### PROBLEMS AND TASKS
(A) In the stock option plan excerpt, why does the Committee keep a record of shares under outstanding options and of shares issued when options are exercised?
(B) Pick up the stock option plan excerpt after its last sentence and write the next part, keeping the same legal style.

If the securities offered or sold under Rule 701 are convertible securities, the
number of securities subject to outstanding offers and sold under this clause
shall be deemed to be shares of the securities into which such securities may be
converted.

                                    Page 6
<PAGE>

The Committee shall ensure compliance with the restrictions set forth in Rule
701, as shall be in effect from time to time.  In furtherance of this objective,
the Committee shall maintain a record of shares subject to outstanding stock
options of the Company and the exercise price of such options, plus a record of
all shares of Common Stock issued upon the exercise of such options and the
exercise price of such options.  If the Company offers securities under any
other compensatory benefit plan or written contract relating to compensation
under Rule 701, the Board shall take such steps as are required to ensure that
the shares offered and sold under this Plan and such other securities do not
exceed the limitations of Rule 701.


                                  ARTICLE IV

                            Incentive Stock Options
                            -----------------------

     Incentive Stock Options granted pursuant to this Article are intended to
constitute "incentive stock options" under Section 422 of the Code.  No Employee
may be granted Incentive Stock Options under this Plan if the aggregate Fair
Market Value (determined as of the date the Option is granted and taking into
account such Option) of stock of the Company and its Affiliates with respect to
which incentive stock options (as defined in Section 422 of the Code) are
exercisable for the first time by such Employee during any calendar year, under
this and all other plans of the Company and its Affiliates, would exceed one
hundred thousand dollars ($100,000).

     The Incentive Stock Option Agreements shall contain terms and provisions
determined by the Committee and consistent with this Plan.  The Committee from
time to time may grant Incentive Stock Options to Employees under this Plan,
which grants shall be evidenced by Incentive Stock Option Agreements.

### GIVEN RECORDS
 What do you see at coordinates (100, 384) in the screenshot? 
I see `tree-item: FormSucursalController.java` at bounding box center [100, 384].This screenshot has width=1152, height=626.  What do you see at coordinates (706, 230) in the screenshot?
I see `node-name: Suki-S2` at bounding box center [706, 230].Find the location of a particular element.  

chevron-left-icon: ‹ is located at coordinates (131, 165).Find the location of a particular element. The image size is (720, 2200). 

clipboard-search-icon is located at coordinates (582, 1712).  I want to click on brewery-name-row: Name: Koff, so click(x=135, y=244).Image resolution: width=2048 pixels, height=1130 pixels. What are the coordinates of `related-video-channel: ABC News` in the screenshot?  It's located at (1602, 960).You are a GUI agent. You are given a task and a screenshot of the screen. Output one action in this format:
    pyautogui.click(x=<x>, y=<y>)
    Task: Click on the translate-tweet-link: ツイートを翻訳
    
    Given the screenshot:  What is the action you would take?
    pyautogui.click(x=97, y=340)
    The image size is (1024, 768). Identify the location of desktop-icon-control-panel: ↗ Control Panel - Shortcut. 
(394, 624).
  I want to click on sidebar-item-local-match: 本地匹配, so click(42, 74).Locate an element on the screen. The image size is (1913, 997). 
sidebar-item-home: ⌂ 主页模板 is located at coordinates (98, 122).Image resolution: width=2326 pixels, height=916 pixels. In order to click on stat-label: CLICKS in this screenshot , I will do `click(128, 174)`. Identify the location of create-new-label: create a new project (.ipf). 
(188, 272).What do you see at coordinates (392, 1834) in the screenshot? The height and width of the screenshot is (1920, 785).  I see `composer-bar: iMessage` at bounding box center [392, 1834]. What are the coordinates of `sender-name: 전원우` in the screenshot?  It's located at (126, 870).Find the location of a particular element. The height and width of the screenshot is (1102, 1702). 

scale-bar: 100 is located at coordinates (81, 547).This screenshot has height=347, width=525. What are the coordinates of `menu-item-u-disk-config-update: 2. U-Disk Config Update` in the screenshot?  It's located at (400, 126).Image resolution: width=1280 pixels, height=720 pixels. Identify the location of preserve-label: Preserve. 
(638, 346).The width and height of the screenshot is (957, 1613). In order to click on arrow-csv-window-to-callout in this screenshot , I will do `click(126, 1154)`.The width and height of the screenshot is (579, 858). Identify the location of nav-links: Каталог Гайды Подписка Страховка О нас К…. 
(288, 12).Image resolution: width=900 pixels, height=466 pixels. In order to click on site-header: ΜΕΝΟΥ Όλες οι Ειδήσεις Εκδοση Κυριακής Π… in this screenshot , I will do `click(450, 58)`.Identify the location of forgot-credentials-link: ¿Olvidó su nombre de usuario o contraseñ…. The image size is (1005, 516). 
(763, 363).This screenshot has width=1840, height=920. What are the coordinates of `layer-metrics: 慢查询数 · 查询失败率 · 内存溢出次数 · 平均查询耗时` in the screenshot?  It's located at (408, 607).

### ANSWERS
(A) The Committee keeps these records to carry out its duty to ensure compliance with the restrictions in Rule 701, as that rule stands from time to time. The records cover shares under outstanding options, shares of Common Stock issued when options are exercised, and the exercise prices of those options.

(B)
     4.1  Mandatory Provisions.  The Incentive Stock Option Agreements may be
          --------------------
need not be identical, but each such Incentive Stock Option Agreement shall
include, by appropriate language, the substance of all the following terms and
provisions:

     (a)  That the Option granted thereunder is an Incentive Stock Option.

     (b)  The number of shares to which it pertains.

     (c)  A minimum number of the shares that may be purchased upon each partial
exercise of an Option.

     (d)  The option exercise price, which price shall be set by the Committee
and shall be equal to one hundred percent (100%) of the Fair Market Value of the
Common Stock at the time the Option is granted; provided, however, that for an
Employee who is a ten percent shareholder, as determined in Paragraph 3.4, the
option price for the Option shall be at least one hundred ten percent (110%) of
the Fair Market Value of the Common Stock at the time the Option is granted.

     (e)  The date the Option is granted, which shall be the date selected by
the Committee as of which the Committee allots a specific number of shares of
Common Stock to an Employee pursuant to the Plan.

     (f)  The time after which the Option expires, provided that the Option
shall not be exercisable after the expiration of ten (10) years from the date it
is granted and that with respect to

                                    Page 7
<PAGE>

an employee who is a ten percent shareholder, as determined in Paragraph 3.4,
the Option shall not be exercisable after the expiration of five (5) years from
the date it is granted.

     (g)  That the Option terminates upon termination of employment of the
Employee with either the Company or an Affiliate, except as such period may be
extended under the optional provisions in Paragraph 4.2.

     (h)  That the Option is exercisable during the Optionee's lifetime only by
the Optionee, and that the Option shall not be assignable or transferable by the
Optionee except by will or distribution through intestate succession.

     (i)  That neither Optionee, nor any person to whom an Option is permitted
to be transferred, shall be deemed to be the holder of, or have any rights of a
holder with respect to, any shares subject to such Option unless and until such
person has satisfied all requirements for exercise of the Option, pursuant to
its terms, and then only after shares have been issued to Optionee.

     (j)  The time and medium of payment with respect to exercise of the Option,
provided that if payment is permitted to be made by Common Stock, the stock
shall be valued at its Fair Market Value as of the date the Option is exercised.

     (k)  Unless modified by the optional provisions in Paragraph, 4.2, that to
the extent the Employee (or other person exercising such Option) recognizes
income as a result of the exercise of the Option, the subsequent sale of the
Common Stock issued pursuant to exercise of the Option, or a lapse in the
restrictions on the Restricted Stock issued upon exercise of the Option, then
the Employee shall pay the Company or such Affiliate an amount equal to the
federal, state and local withholding taxes on income so recognized at the time
required by law.

     (l)  The treatment of the Options upon merger, reorganization,
recapitalization, exchange of shares, change in corporate structure,
liquidation, stock dividend and similar events.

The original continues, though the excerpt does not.